Downtown merchants stand a bit bloodied, but unbowed following a post-Thanksgiving drive-by shooting that left one injured and thousands of dollars in damage.
It started late Thanksgiving evening one block away from McCall park where, just one week later, the city would be holding one of it’s most popular events, the annual Lights of Love Christmas Tree Lighting Ceremony.
The Plant City Police Department said it was “unknown as to (whether there were) any scheduled events” in the area Thanksgiving evening. However, witnesses from the surrounding neighborhood said trouble began after a fight broke out at what was supposed to be a late-Thanksgiving family gathering at the Downtown Banquet Hall on Dr. Martin Luther King Junior Boulevard. The hall’s manager, Mary Mendoza, said she believes the “family dinner” was a ruse to throw a party that turned dangerous.
“It looked like the tables and chairs weren’t even used. It was supposed to be a Thanksgiving dinner for family. Seems like it was more of a party,” Mendoza said. “I was told that an argument broke out inside the hall. They went outside with it and someone pulled a gun and started shooting.”
Witnesses said the fight spilled outside to Palmer Street into the parking lot next to Plant City’s historic train tracks and the Robert W. Willaford Railroad Museum. The altercation continued in the shadows of soon-to-be-lit holiday decorations, witnesses said.
According to a media release issued by PCPD Monday afternoon, an officer was patrolling near Collins Street just after midnight — one of several nightly patrols PCPD said it conducts near McCall Park to “provide deterrence of theft or vandalism” to the decorations — when he heard approximately eight shots fired from the direction of MLK Boulevard. PCPD said the officer responded, seeing a large group of people who dispersed as soon as police arrived.
Police said they found no signs of injury on the scene, but were notified of a gunshot victim with non-life threatening injuries at South Florida Baptist Hospital a short while later. The alleged victim, a 17-year-old boy, told police he was walking on Palmer Street when he was hit by shots fired from the back seat of a four-door sedan, believed to be a green or brown Nissan Altima.
Mendoza said she saw police near a shattered window of Ace Realty Advisors on Palmer Street, just across from the banquet hall, when she arrived at 1 a.m. to close down after the dinner was supposed to end. By that time there were no signs of the struggle from barely an hour before. She asked how the event went and was told by the renter everything had been fine. It wasn’t until the next day, she said, that the building’s owner asked if there was damage. It was then she found out she had been lied to and a shooting occurred. As of Tuesday, Mendoza said she is still wondering why she hasn’t received a call from the Police.
Although the Downtown Banquet Hall was unscathed, two Palmer Street businesses (and one mailbox) weren’t so lucky.
“We’re confident five (bullets) hit our building,” John Haney, president of Ace Realty, said. “Between the window, stucco and other work, we expect about four to five thousand dollars to fix it.”

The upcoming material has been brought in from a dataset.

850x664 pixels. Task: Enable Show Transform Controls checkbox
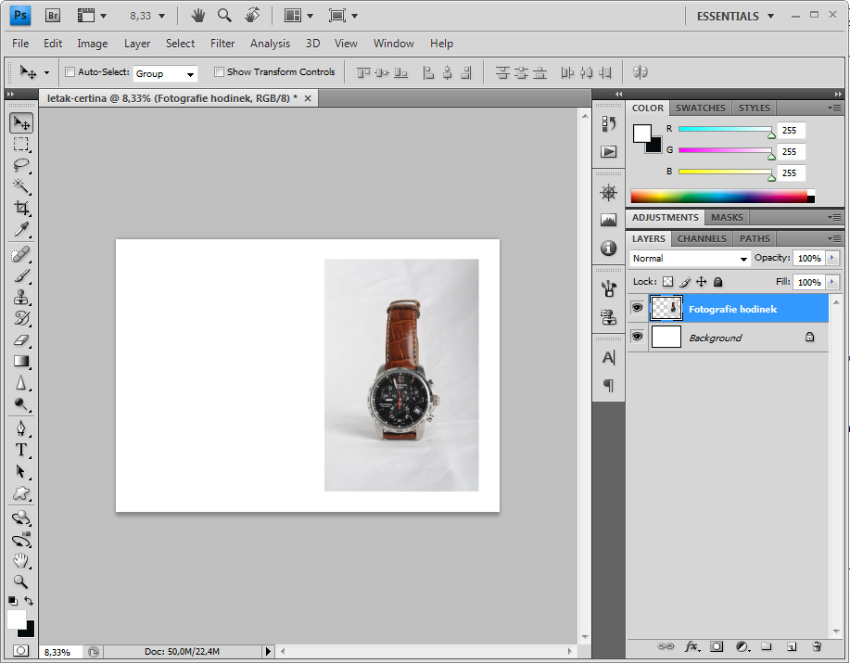tap(219, 72)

Damaged stucco and red brick are visible on the building’s recently refurbished facade. One bullet passed through the custom made one-inch thick, double plate window, nicking a set of interior blinds and damaging an interior window frame. The spots where the five bullets hit are plain to see.
Before Thanksgiving, the rowdiest it got on the block was Tuesdays and Thursdays when the nearby Plant City Community Bingo was open, Judy Richard, who works next door to Ace at T. Clayton Jenkins Construction, said.
One bullet went through Jenkins’ door. It hit a photo of historic Plant City hanging on the north wall, ricocheted across a narrow hall and again once more before landing inside a door about 30 feet from where it entered.
“It’s pretty crazy when you think of how far (the bullet went),” Stella Davis, a Jenkins employee said. “And he certainly wasn’t standing right in front of the door when he did it.”
Despite the damage, Haney, Richard and Davis all said downtown Plant City is still a great place to do business. The Thanksgiving ruckus and ensuing shootout was an anomaly. Not once, Richard said, has she ever felt uncomfortable in the area. She still doesn’t.
On Tuesday morning Haney stood next to the boarded-up hole where his custom-made window used to be. He raised the blinds and looked happily across the street.
“Downtown, in our opinion, is a great place to be. It’s a great spot,” he said. “We’re just as excited to be here today as we were the day before this happened. I love this view, the Christmas lights, the park, the museum. We have, in our opinion, one of the best views, one of the most scenic in the city.”